• _TASK DIRECTIONS_:
Tally the lines in the records below that contain the string "Viewport". Reply with the number alone.

• _RECORDS FOR THIS TASK_:
----------

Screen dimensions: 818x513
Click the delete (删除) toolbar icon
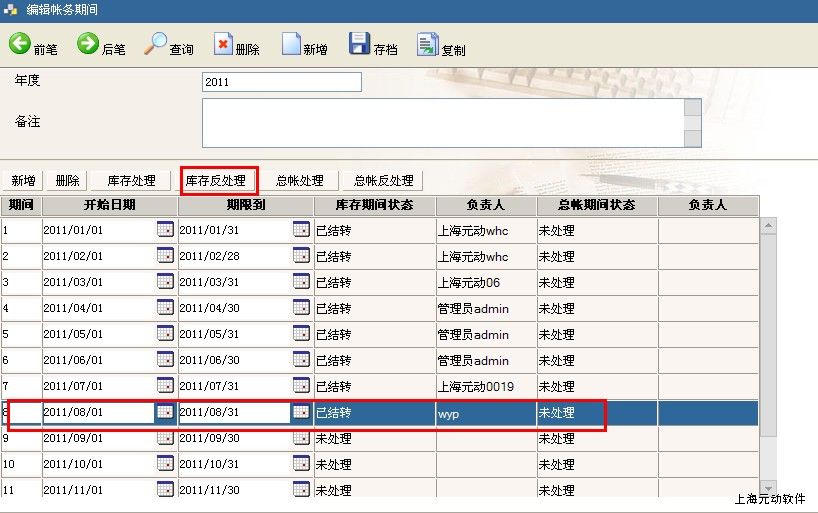(223, 45)
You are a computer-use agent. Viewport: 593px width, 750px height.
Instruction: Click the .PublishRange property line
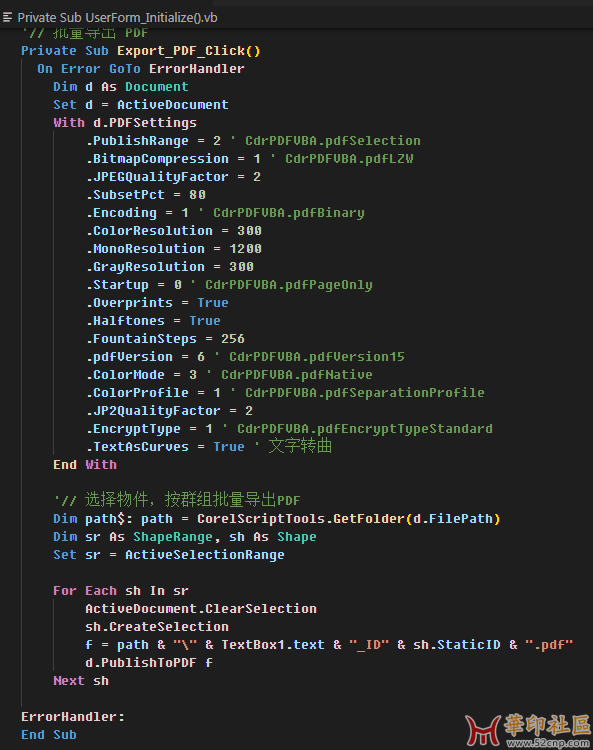253,141
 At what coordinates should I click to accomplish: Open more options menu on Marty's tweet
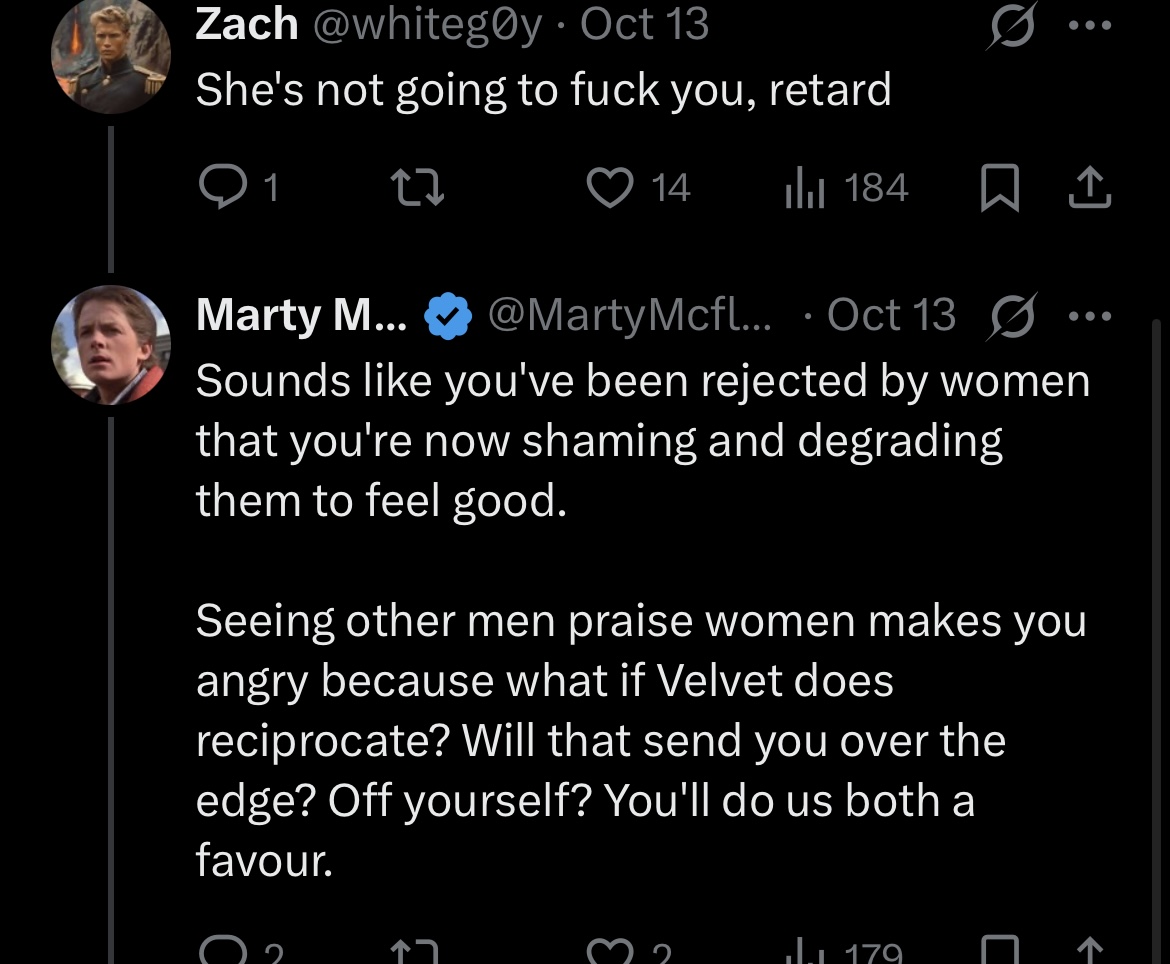pyautogui.click(x=1090, y=316)
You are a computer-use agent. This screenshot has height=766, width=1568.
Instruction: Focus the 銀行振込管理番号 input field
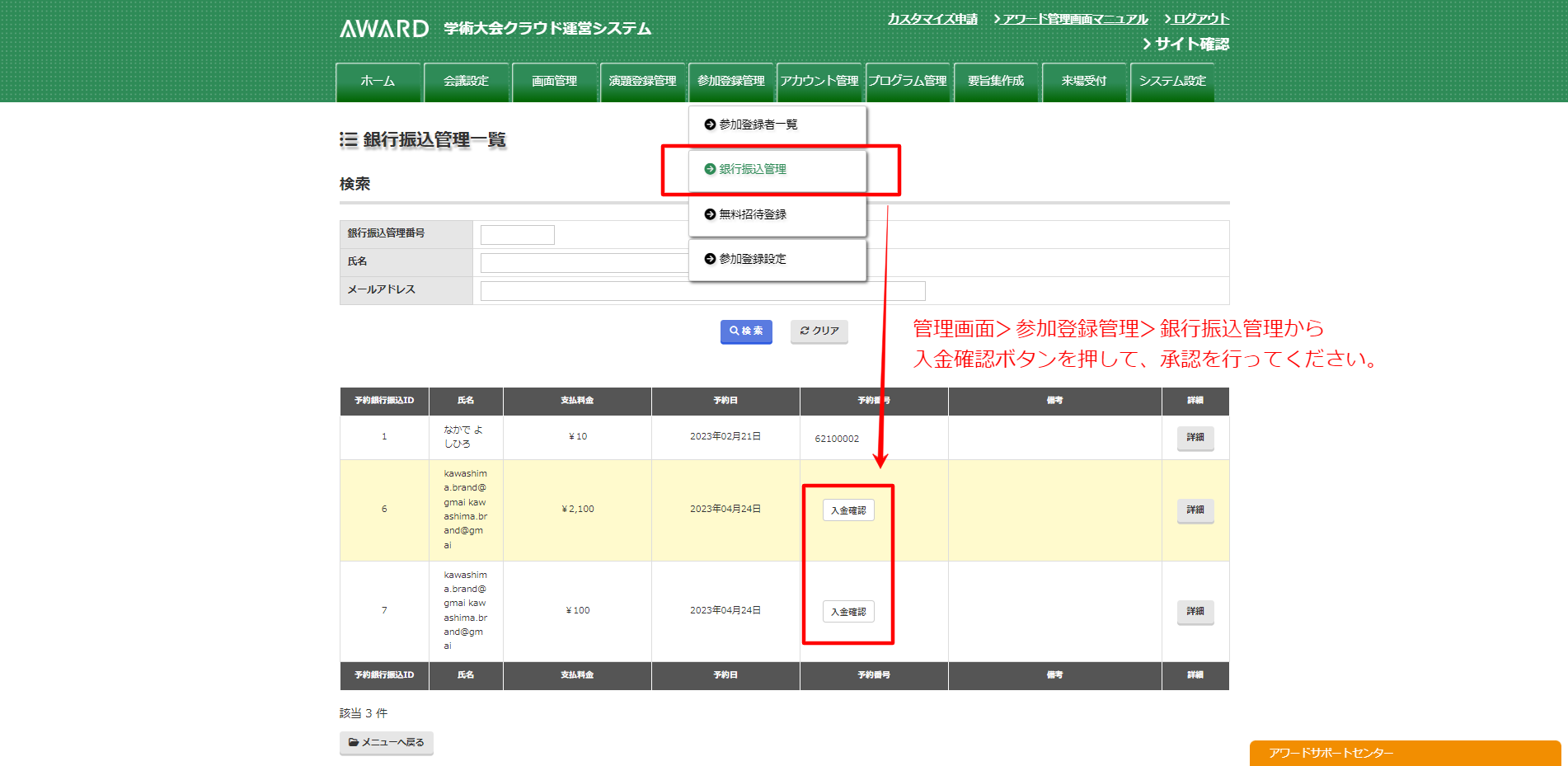coord(517,235)
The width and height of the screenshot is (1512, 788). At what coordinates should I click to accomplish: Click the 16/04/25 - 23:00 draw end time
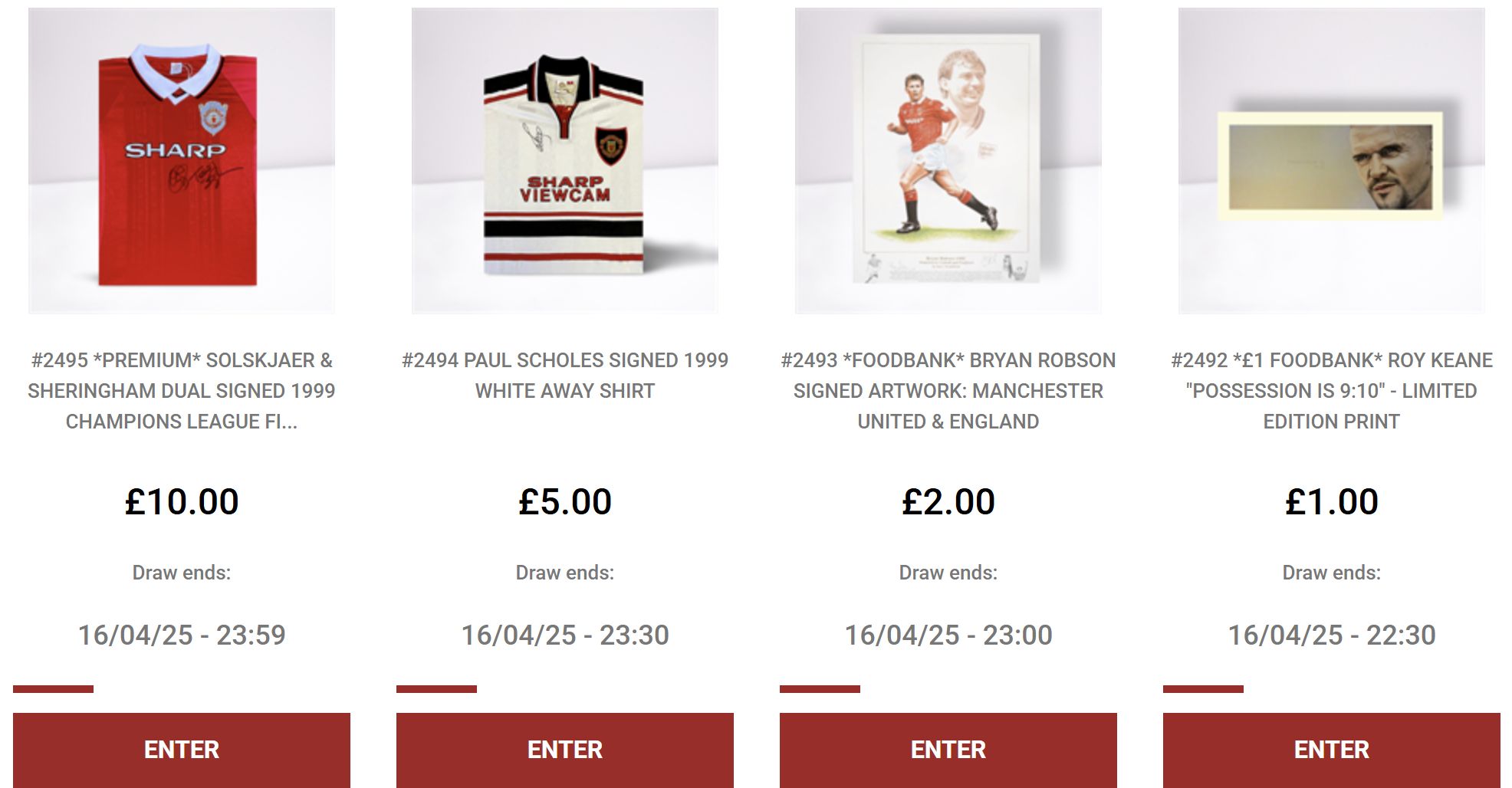(948, 635)
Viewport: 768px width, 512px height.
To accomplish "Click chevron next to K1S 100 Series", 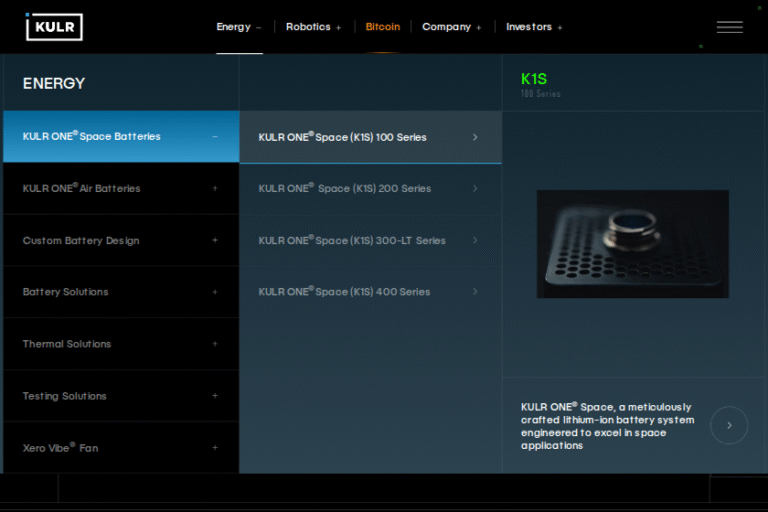I will (475, 137).
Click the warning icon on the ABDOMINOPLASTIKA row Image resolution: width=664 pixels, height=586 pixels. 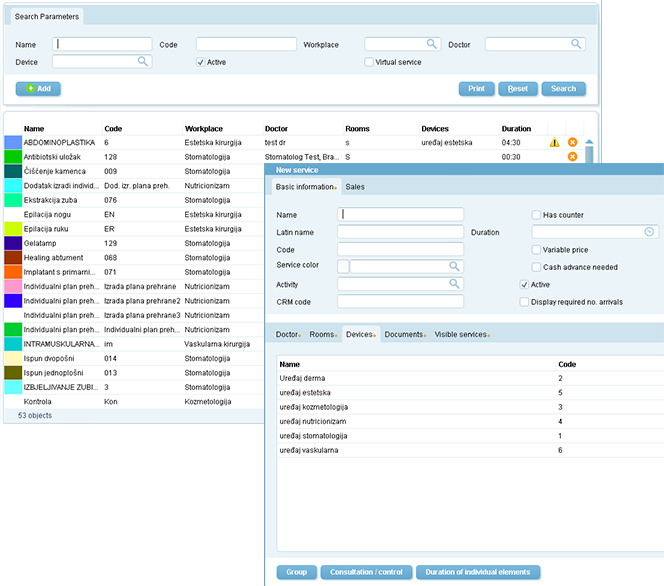point(554,143)
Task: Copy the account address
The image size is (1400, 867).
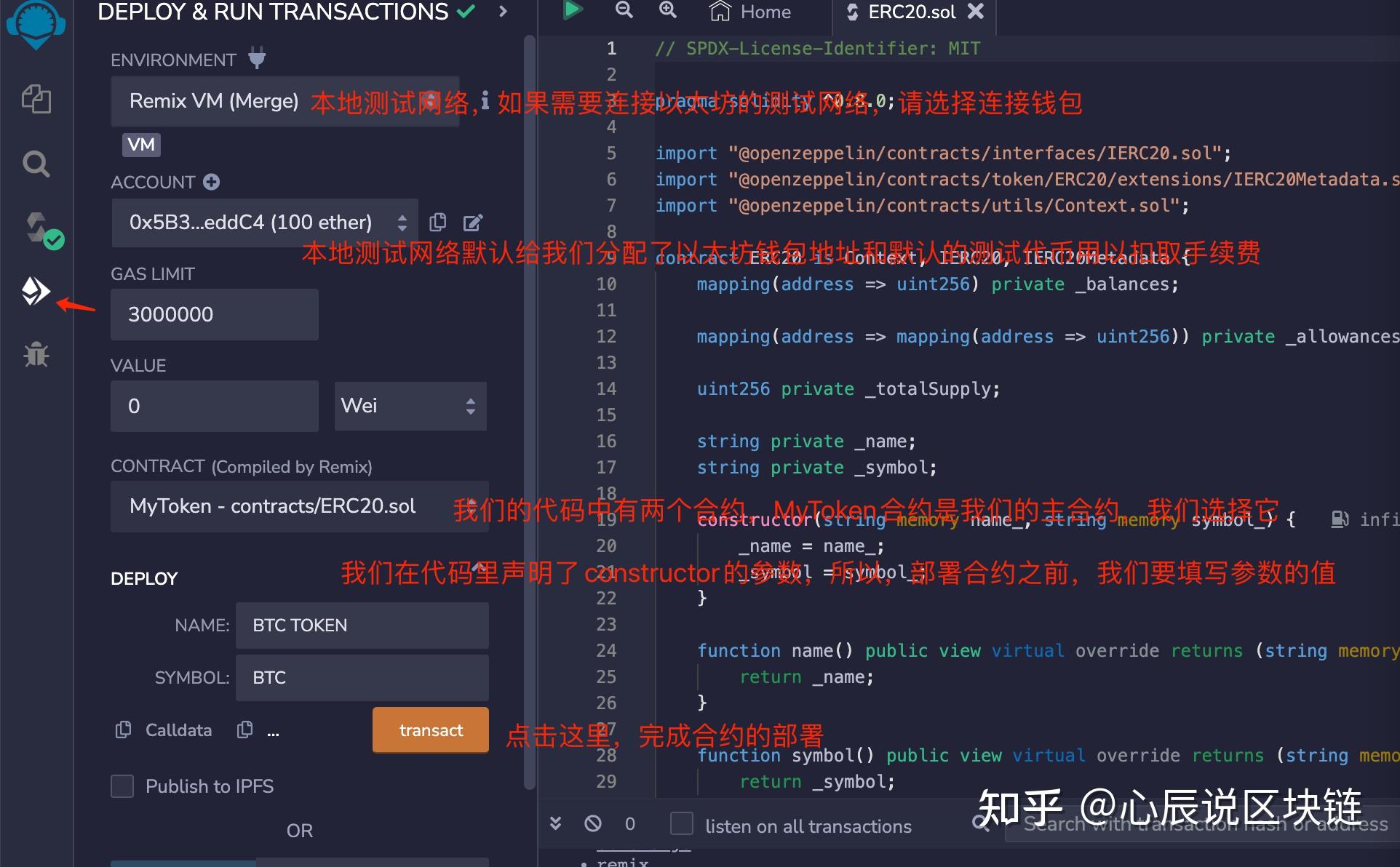Action: click(x=437, y=222)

----------

• _ANSWER_:
2